Step 2: Optimize the usage based fee!

The usage based fee with ZCB simply means you pay for data storage and data uploads. Thus, optimizing this fee can involve two steps:

Step 2.1: Optimize your total backup size

Let’s first try to see how much data you really need to backup and how to shrink the size of backup media to store the backed up data. ZCB offers following options here:

  • Carefully choose what data needs to be backed up: While backing up applications such as Exchange with ZCB, you can select specific datastores instead of all datastores. For file system backups, you entirely control what gets backed up (ZCB does NO automatic selection of *.mp3, *.jpg files etc.) and you can also specify an “exclude list” to skip backing up large user files by mentioning patterns such as *.mp3 or *.mov. This point may look obvious, but doing this is not easily allowed by many cloud backup applications which attempt to maximize your backup data size, for obvious reasons ;).

    Figure 1: Exclude list

    Figure 1: Exclude list

  • Use backup levels: Incremental and differential backups contain only the data which changed since a last backup and hence reduces backup size. Use incremental and differential backups judiciously to reduce data size while still adhering to your backup strategy.

    Figure 2: Differential backups – backup changed data since last full backup

    Figure 2: Differential backups – backup changed data since last full backup

    Figure 3: Incremental backups – backup changed data since any last backup

    Figure 3: Incremental backups – backup changed data since any last backup

  • Choose backup frequency: How often you backup directly impacts your total backup data size. So you need to choose the right backup frequency which fits your backup requirements but also keeps your total data size manageable. With ZCB you can choose to do only manual backups (when you want) or choose from powerful scheduling options to perform backups every 15 mins to a certain date in every year.
==========
=== TASKS TO COMPLETE ===
A: In the ZCB backup text, what two things does the usage based fee charge for?
B: Decide whether each statement agrees with the ZCB backup text, and back each answer with the deciding words from it. (i) For file system backups, ZCB automatically selects *.mp3 and *.jpg files. (ii) Incremental backups hold data changed since any last backup. (iii) Scheduled ZCB backups can run as often as every 15 minutes.

(Items drawn from a dataset)
==========
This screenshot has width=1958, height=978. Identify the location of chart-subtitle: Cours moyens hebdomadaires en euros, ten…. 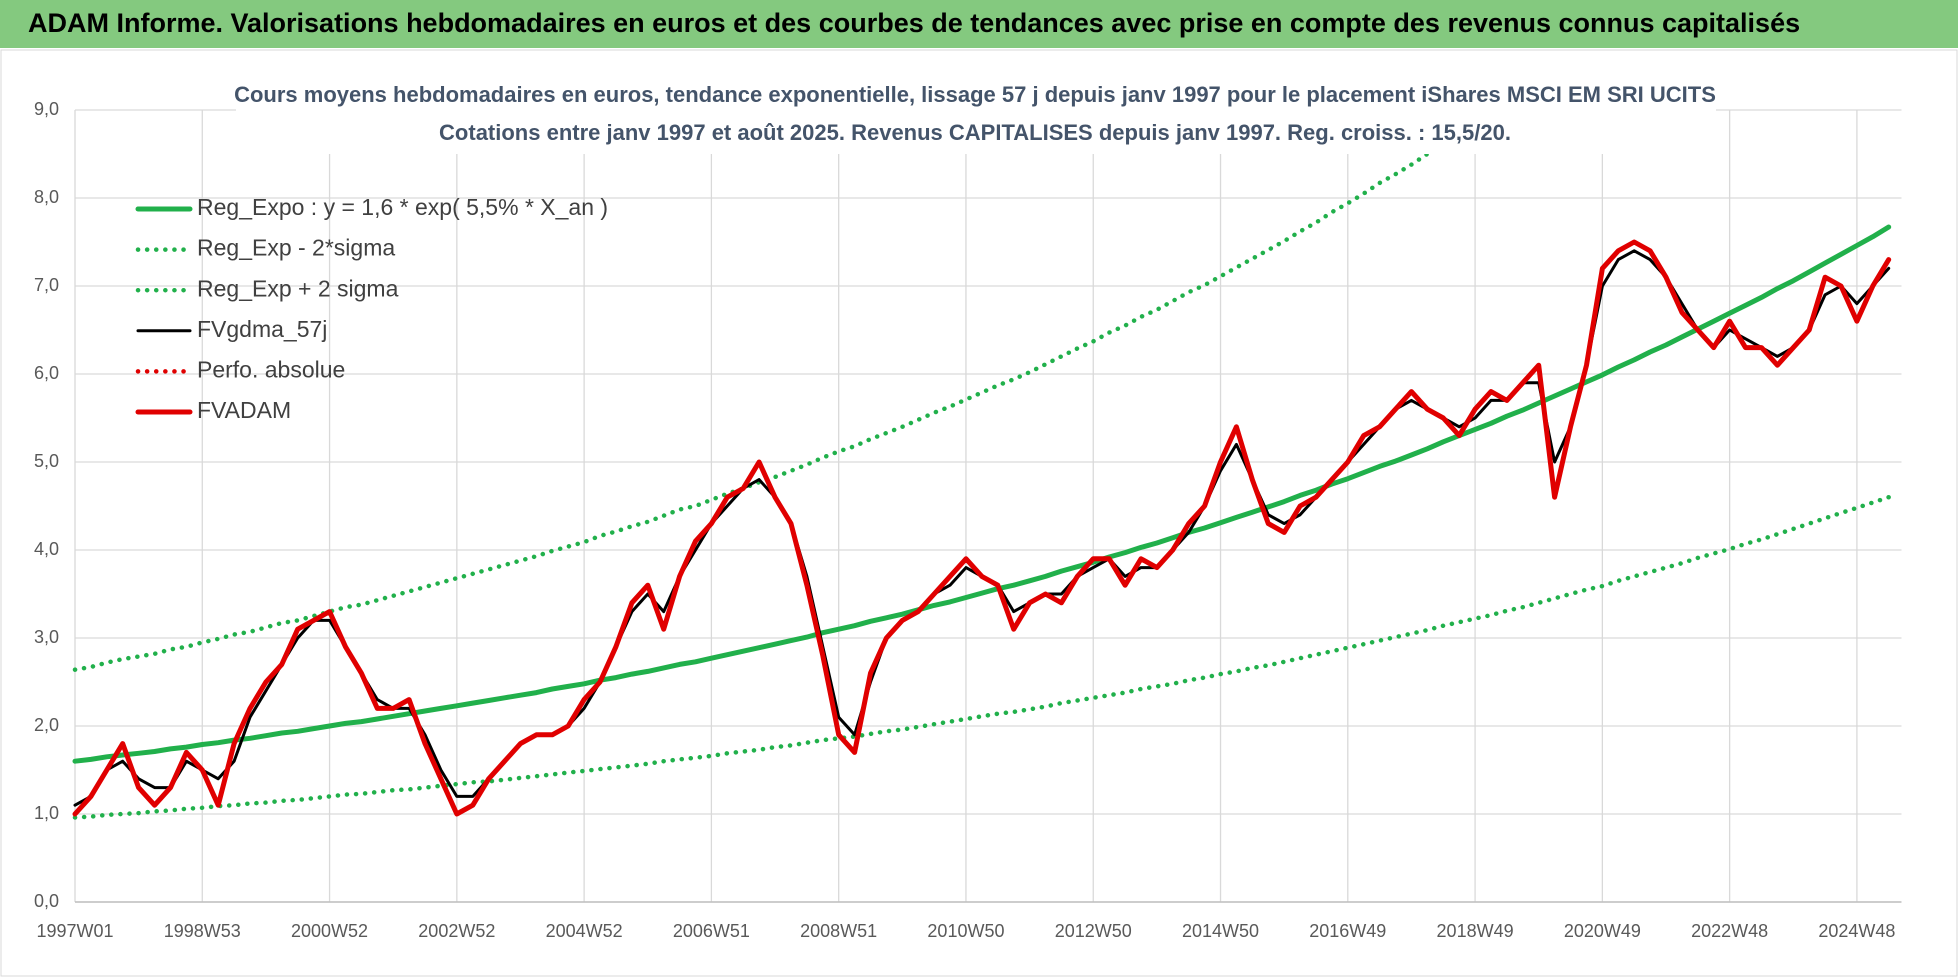
(975, 94).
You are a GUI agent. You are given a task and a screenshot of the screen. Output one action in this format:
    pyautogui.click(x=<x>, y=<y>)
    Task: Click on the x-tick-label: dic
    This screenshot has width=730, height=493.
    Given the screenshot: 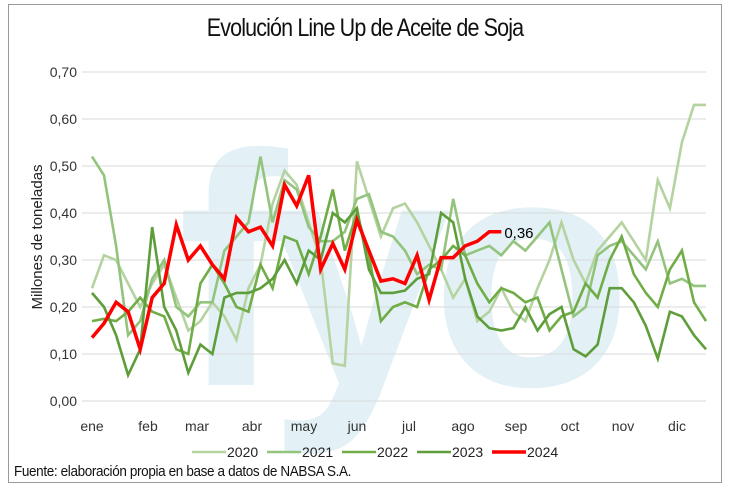 What is the action you would take?
    pyautogui.click(x=677, y=426)
    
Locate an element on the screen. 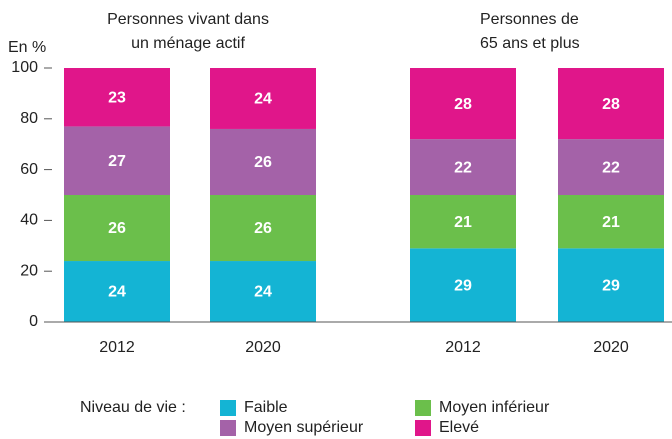 This screenshot has height=439, width=672. data-label: 23 is located at coordinates (117, 98).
==========
=== ANSWERS TO THE PROBLEMS ===
A: Data storage and data uploads.

B:
(i) No: "ZCB does NO automatic selection of *.mp3, *.jpg files etc."
(ii) Yes: "Incremental backups – backup changed data since any last backup"
(iii) Yes: "choose from powerful scheduling options to perform backups every 15 mins to a certain date in every year"